2006-12-18 12:55:41 · 3 answers · asked by Jose C 1 in Science & Mathematics ➔ Physics
OK, if the angle is 30 degrees up from horizontal, then the "vertical" component of the speed is sin(30)*60 m/s.
Sin(30) = .5, so the bullet is going "up" at 30 m/s.
The acceleration of gravity is -9.8 m/s/s, so the bullet will be going UP for 30/9.8 seconds, and will then go DOWN for 30/9.8 seconds, for a total time in the air of 60/9.8 seconds, or 6.12 seconds.

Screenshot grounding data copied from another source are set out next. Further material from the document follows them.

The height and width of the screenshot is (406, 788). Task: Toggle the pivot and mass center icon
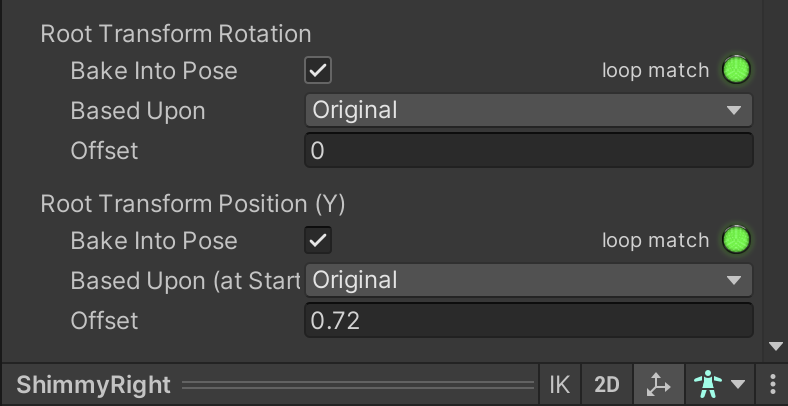click(x=659, y=385)
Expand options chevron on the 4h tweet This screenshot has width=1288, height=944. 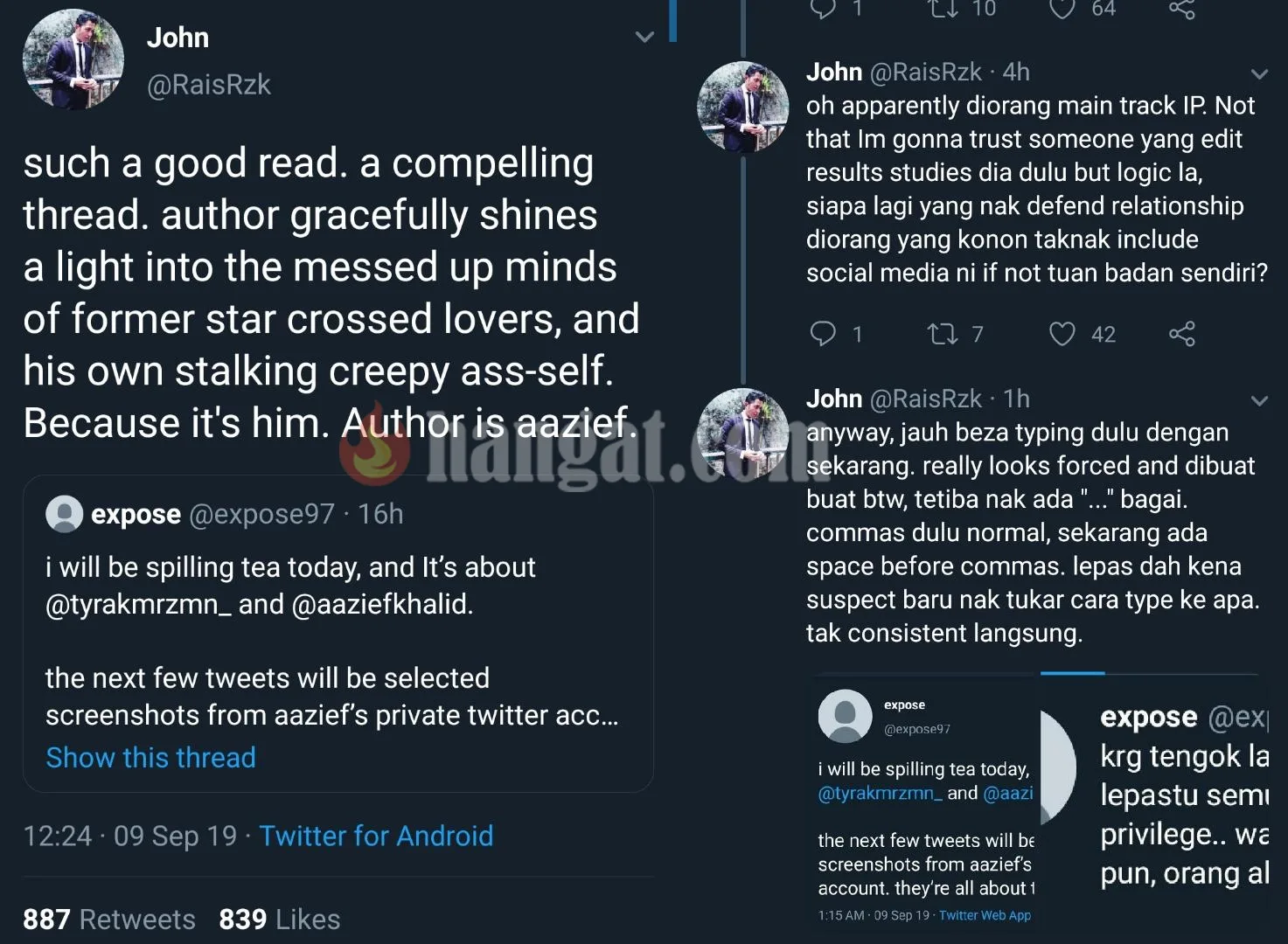[x=1259, y=74]
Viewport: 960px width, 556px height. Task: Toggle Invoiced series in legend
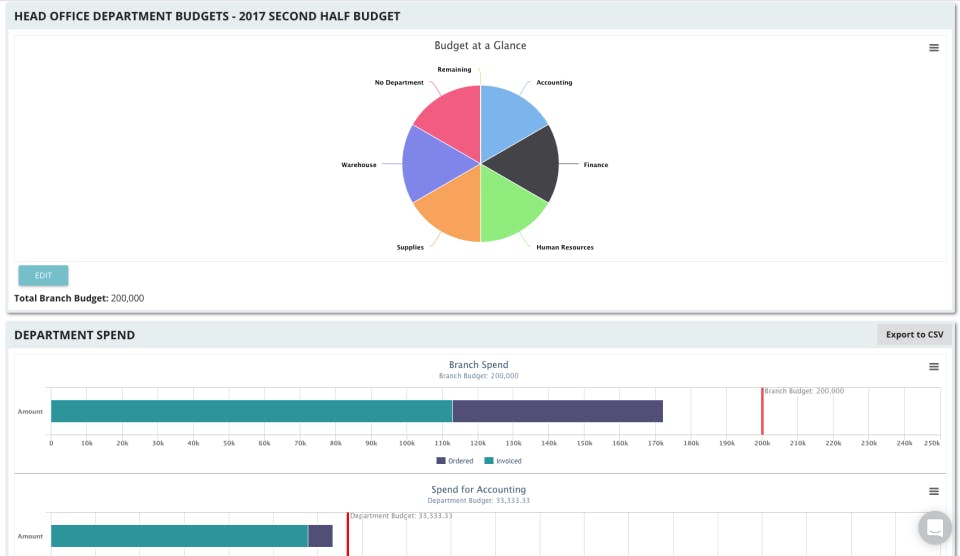[x=503, y=460]
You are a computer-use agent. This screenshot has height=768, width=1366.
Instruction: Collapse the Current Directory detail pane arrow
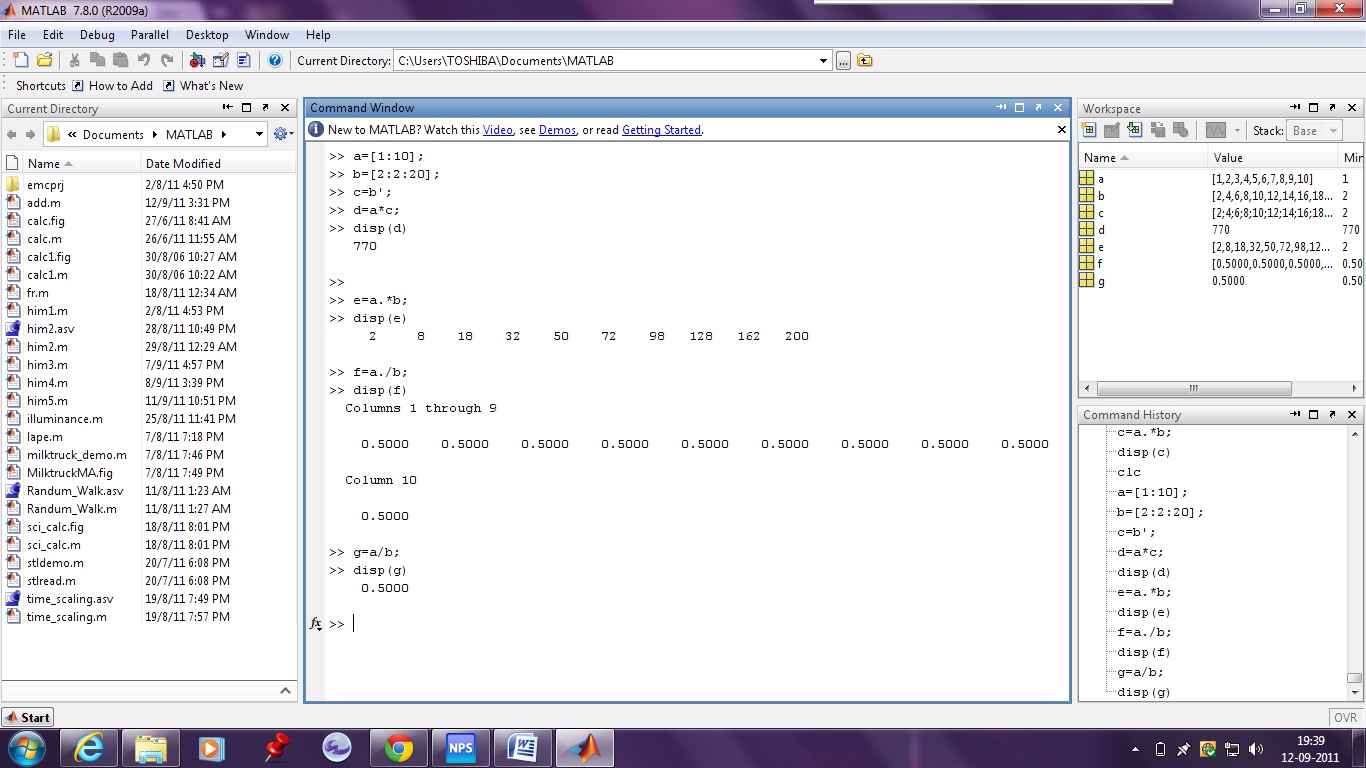point(284,690)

During that 6.12 seconds, you might want to know how FAR the bullet will travel. Well, for this you need to know the "horizontal" component of the bullet's speed, which is cos(30 degrees)*60 m/s, = .866*60 m/s
Multiply this by the amount of time in the air, 6.12 seconds, and you get the distance = .866*60*6.12 meters, or 318 meters.

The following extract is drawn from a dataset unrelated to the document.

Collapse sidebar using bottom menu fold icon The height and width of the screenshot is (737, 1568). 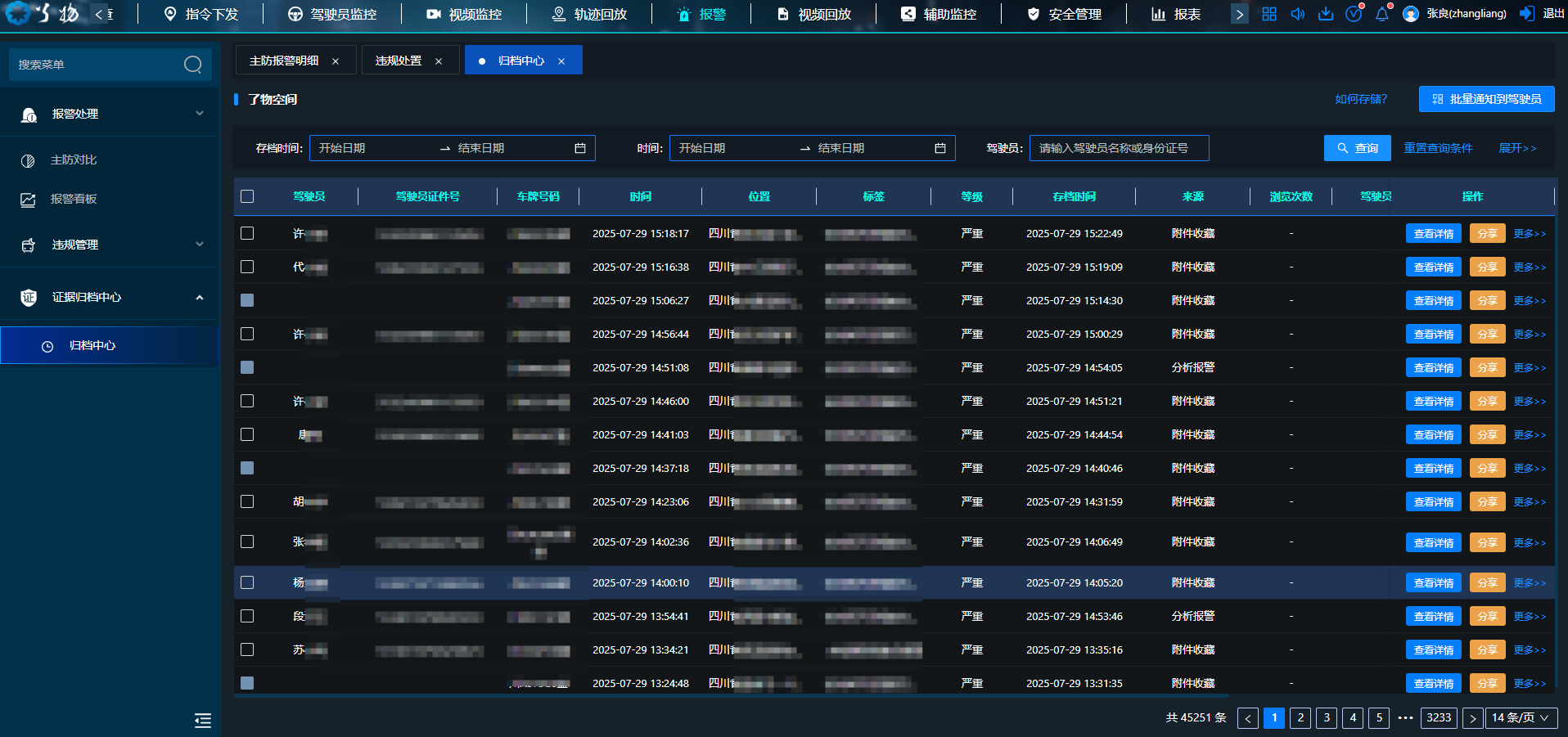203,720
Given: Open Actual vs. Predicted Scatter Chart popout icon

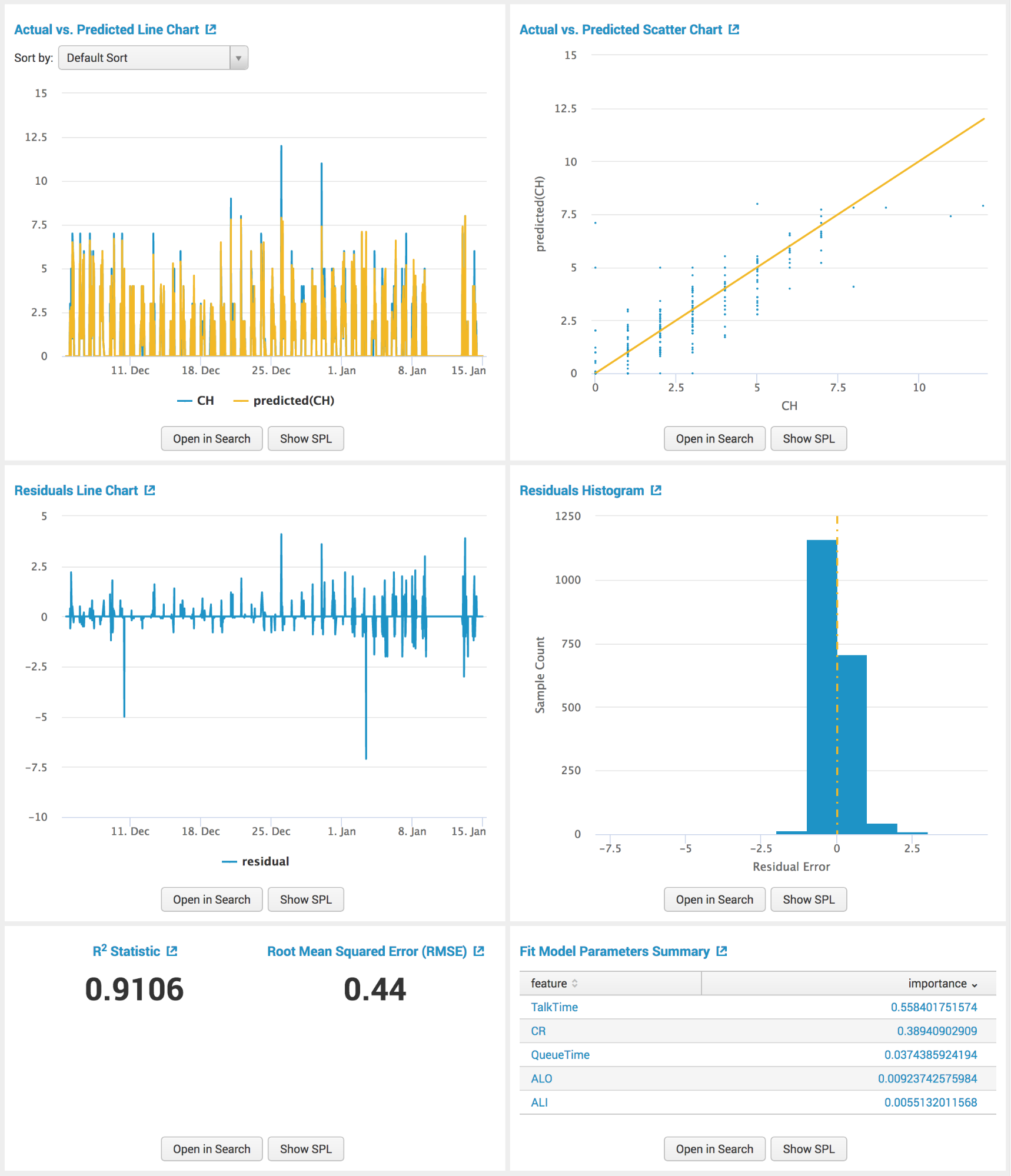Looking at the screenshot, I should [733, 29].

The assumptions in this are that air friction is negligible, and that the height of the shooter is small.
2006-12-18 13:12:24 · answer #1 · answered by firefly 6 · 0⤊ 0⤋
Using the formula of horizontal range u^2 sin2a / g where a is the angle of projection and u is the initial speed. We get 60x60xsin60 / 10
Final answer is 311.76m
The answer will be more accurate if we take g=9.8m/s^2 but in the above question, it has been taken as 10m/s^2
2006-12-19 04:49:30 · answer #2 · answered by shailendra s 3 · 0⤊ 0⤋
sin(30)60m/s= 30m/s
cos(30)60m/s= 52m/s
V=at+Vi
-30m/s=(-9.8m/s^2)t+30m/s
-60m/s=(-9.8m/s^2)t
t= 6.1s
x=vt
x= (52m/s)(6.1s)
x=317.2m
2006-12-18 21:12:59 · answer #3 · answered by 7 · 0⤊ 0⤋